▸ **The records**:
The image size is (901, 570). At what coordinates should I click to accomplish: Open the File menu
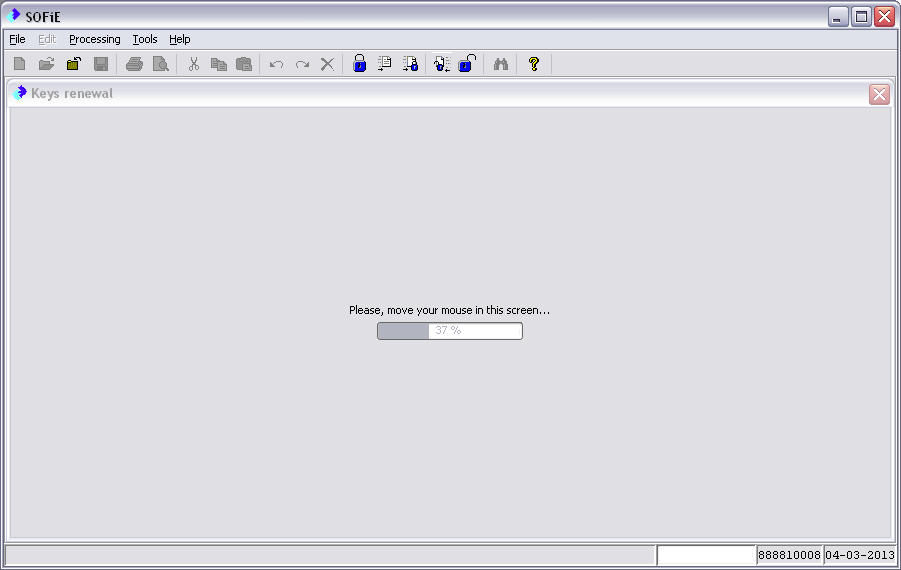point(17,39)
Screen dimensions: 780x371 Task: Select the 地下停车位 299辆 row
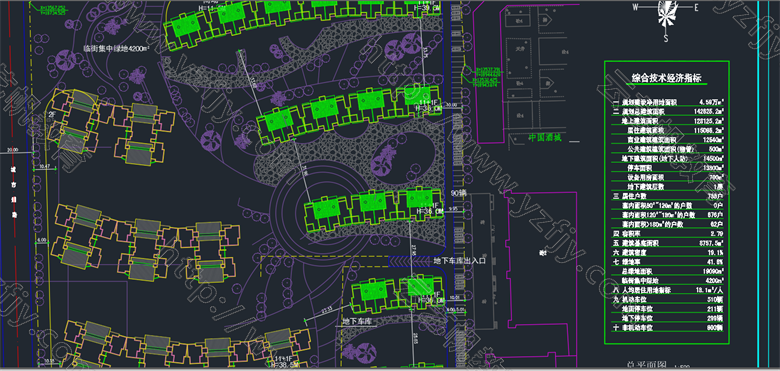(x=668, y=318)
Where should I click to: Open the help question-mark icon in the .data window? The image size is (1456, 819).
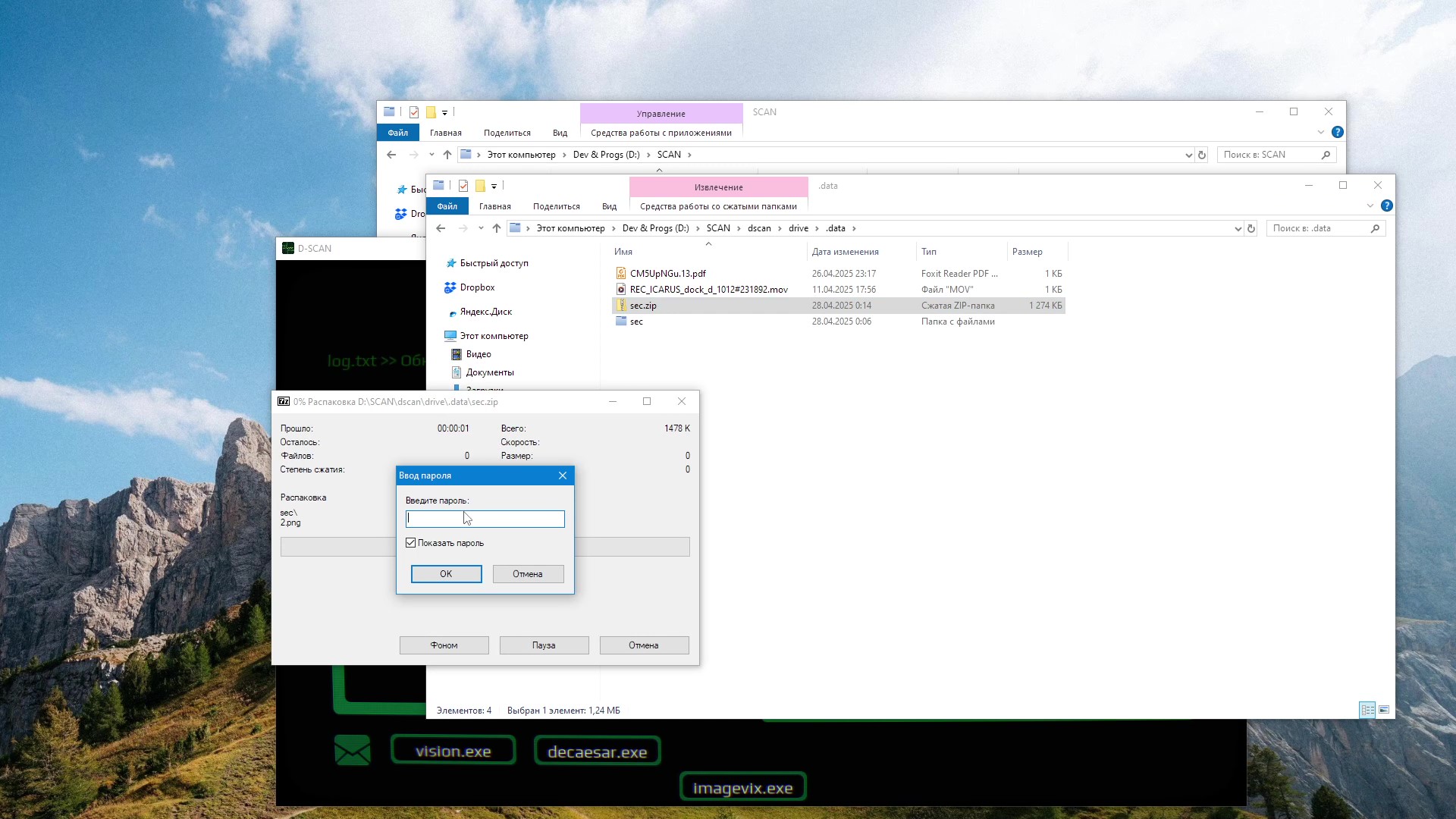pos(1387,206)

▸ **Directions**: Without carrying over any picture, write out the entries above once more, exactly.

▸ **The answer**:
The image size is (901, 570). At what coordinates should I click to accomplish: Open the File menu
point(17,39)
Screen dimensions: 780x371 Task: Select the 地下停车位 299辆 row
(x=668, y=318)
Where should I click to: Open the help question-mark icon in the .data window? The image size is (1456, 819).
pos(1387,206)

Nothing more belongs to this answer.